David Duchovny’s pet tarantula, part 2
We ended our last segment with David Duchovny blowing his first shot in front of a camera, when he clung to his pretzel trick like we Americans cling to our babies and guns. After his first real film role in New Year’s Day, from the notoriously mean Henry Jaglom, Duchovny, like so many before him and countless others since, went to LA to audition.
Out in the great salt lick, he read for everything and got nothing. The makers of Full House spent a whole day shoving him into every one of the main roles like so much Playdo. None stuck, thank God.

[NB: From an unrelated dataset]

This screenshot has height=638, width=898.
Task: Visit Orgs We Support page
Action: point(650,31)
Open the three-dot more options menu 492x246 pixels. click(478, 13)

Imagining David Duchovny doing anything in Full House is as painful as picturing Bob Saget playing Hank Moody in Californication. The truth here, the deeply buried lead, is that Duchovny has always been funny, just not in an obvious way. Even Fox Mulder had his moments; his sly wit was often the only hint of sunshine in an otherwise somber affair. The key to Duchovny’s funny bone is his melancholy. It’s the foundation that Hank Moody was built from. When I point out that he seems to carry sadness around with him like a soldier’s pack, Duchovny laughs first, and nods second. “And there wasn’t room for that in Full House,” he agrees, finishing his milky coffee. Unlike Special Agent Dale Cooper on Twin Peaks, he does not take his cup as ‘black as the sky on a moonless night.’ “It was probably lucky for me that I didn’t get the television shows I auditioned for. I could never book a guest-starring role on a television show, except for Twin Peaks. People would say, ‘Oh you’re a film actor,’ and I’d say, ‘But I don’t have any money.’ That was always my reply. Thank you for the compliment, but loan me fifty.”
Duchovny didn’t remain destitute for long. Though it wasn’t for a lack of trying. In a moment of loyalty that’s either sweet or insane, he decided to turn down the X-Files offer. “I had another job,” he says. “A two-day role or something, and I had promised the director that I would do this role. It conflicted with The X-Files. And I thought, ‘Well, I’m gonna be a stand-up guy, and I told my agents that I’m not gonna do The X-Files. I said, ‘There’s a lot of other shows like that that’ll come along.’ [X-Files Casting Director] Randy Stone said to me, ‘I’ve only said this to one other actor: if you take this job you’ll never have to work again. I said that to Woody Harrelson, Cheers.’ It’s not why I did it,” Duchovny says, grinning, or smirking, or both. “But I was convinced.” He still thinks of the show as the best thing that ever happened to his career, but not because of the money. What he didn’t realize at the time was how much he needed to work, to act, every day, in order to improve. “By the third or fourth year,” he says, “I really started to understand what I do and what I can do. It took me a long, long time. Not until Californication did I really feel like I was able to access what I always thought I could. I’m a slow learner.”
The X-Files yanked back the curtain on Duchovny, putting his face in every television in town, exactly where he’d never imaged it would be, and keeping it there for most of the nineties. Even his very public contract dispute, which reduced his involvement with the show’s last two seasons, only lead to greater fame. Though his issues over money didn’t keep him out of I Want to Believe, the second X-Files feature film. Despite its disappointment at the box office (it earned less than a quarter of what the first film earned ten years earlier), there are still talks of sending Muller and Scully one more time to the silver screen. Duchovny has said he’s interested. Since finishing the show, Duchovny has worked steadily, if not aggressively, appearing in an episode of another cultural phenomenon (Sex and the City) and a handful of films that passed mostly under the radar, his hilarious turn as a seriously obsessive hand model in Zoolander being the exception.
He also got back to doing what he’d always wanted to do: writing. In 2004 he made a film called House of D and no, the D doesn’t stand for “Duchovny,” though a hell of a lot of moviegoers stayed away, probably thinking it did. It stands for “detention,” specifically a women’s detention center that once stood in the heart of Greenwich Village. Now it’s a park, but before 1974, windows in its cells allowed the female inmates to talk freely with, or scream obscenities at, pedestrians walking down sixth avenue.